**Data section:**
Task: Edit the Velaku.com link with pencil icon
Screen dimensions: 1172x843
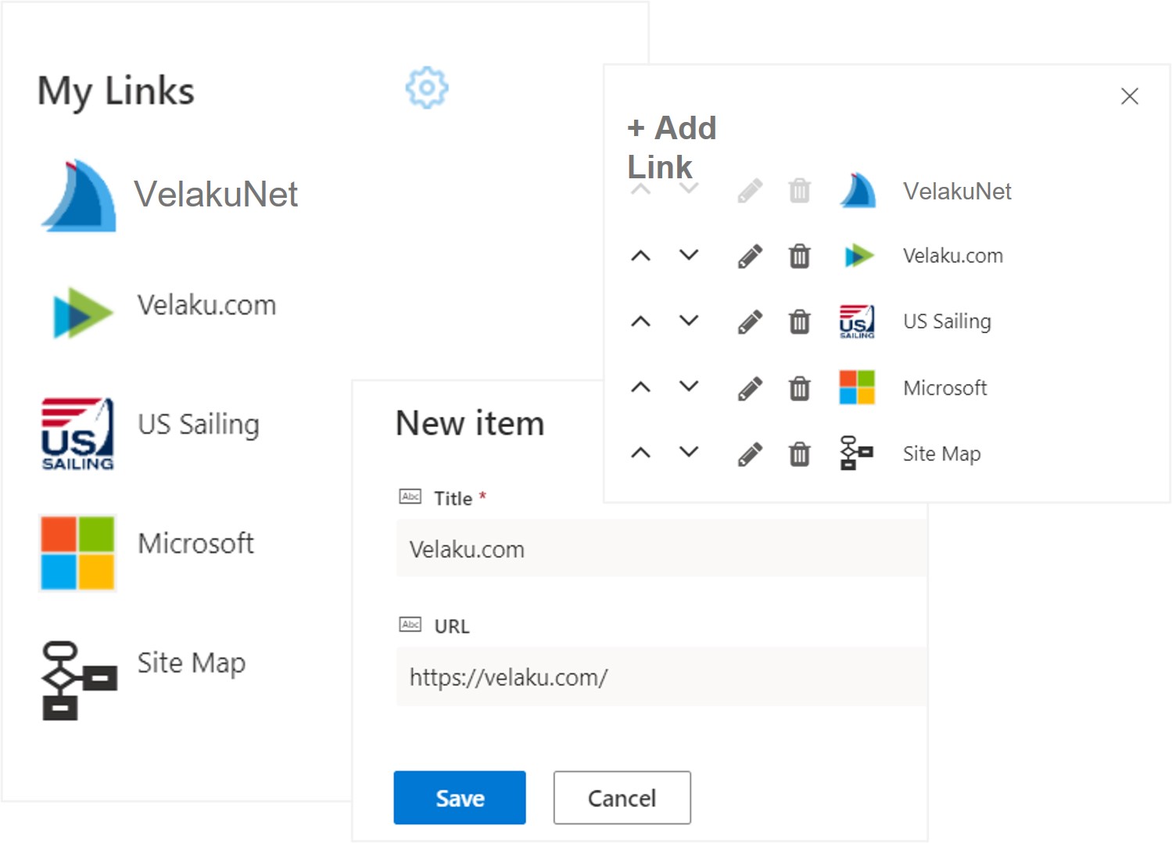Action: click(750, 256)
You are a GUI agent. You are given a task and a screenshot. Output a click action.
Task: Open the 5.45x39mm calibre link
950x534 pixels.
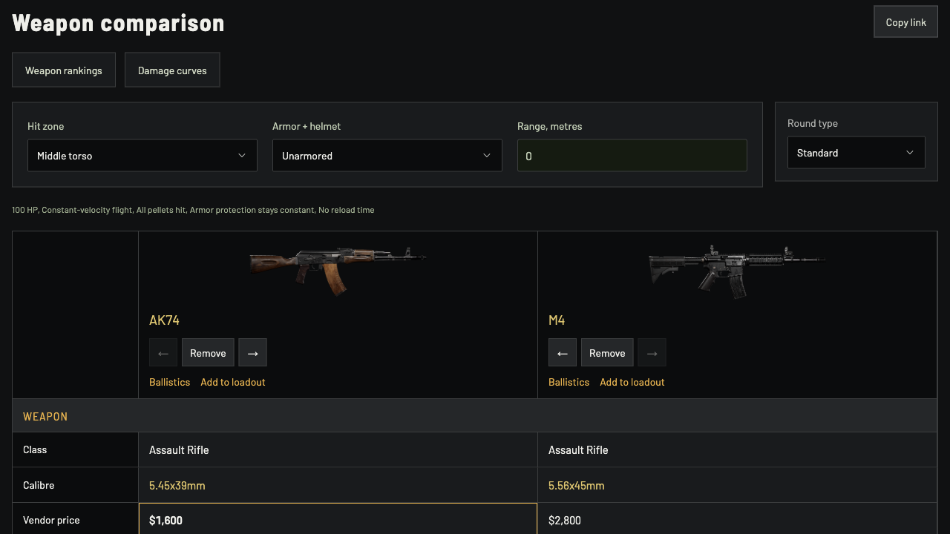coord(177,486)
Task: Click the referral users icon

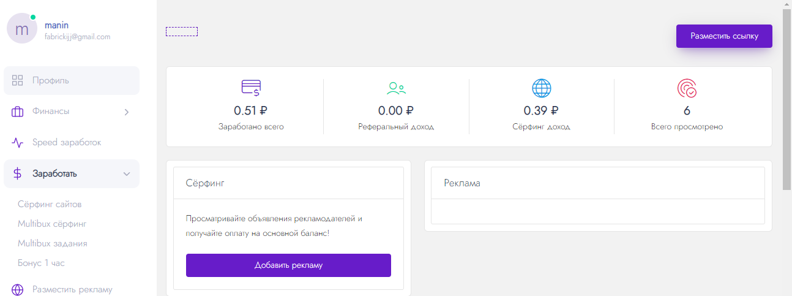Action: pyautogui.click(x=396, y=89)
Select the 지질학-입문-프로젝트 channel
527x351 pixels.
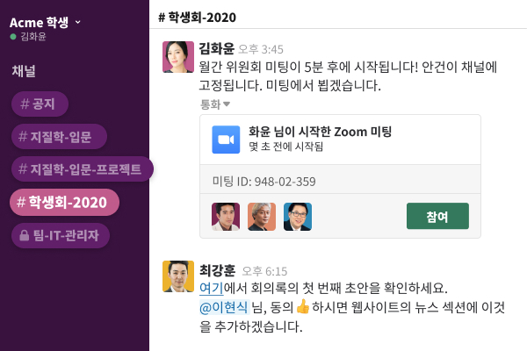(82, 168)
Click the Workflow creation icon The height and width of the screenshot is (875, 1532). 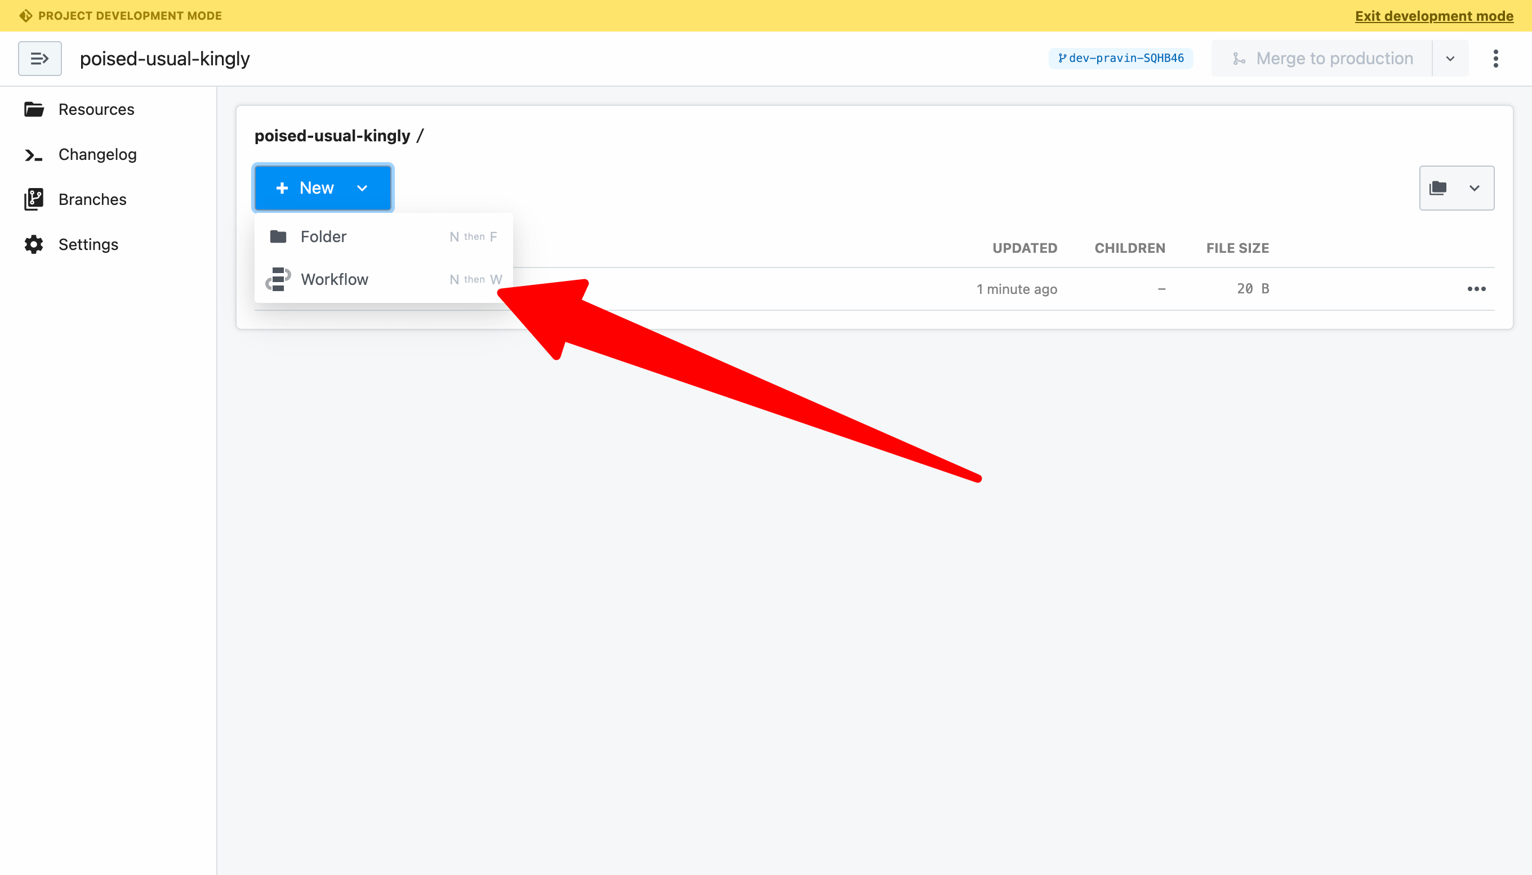[279, 279]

**Work to complete:** Return every line of the material above that contains the word "link".

**Output below:**
Task: Edit the Velaku.com link with pencil icon
Task: Open the 5.45x39mm calibre link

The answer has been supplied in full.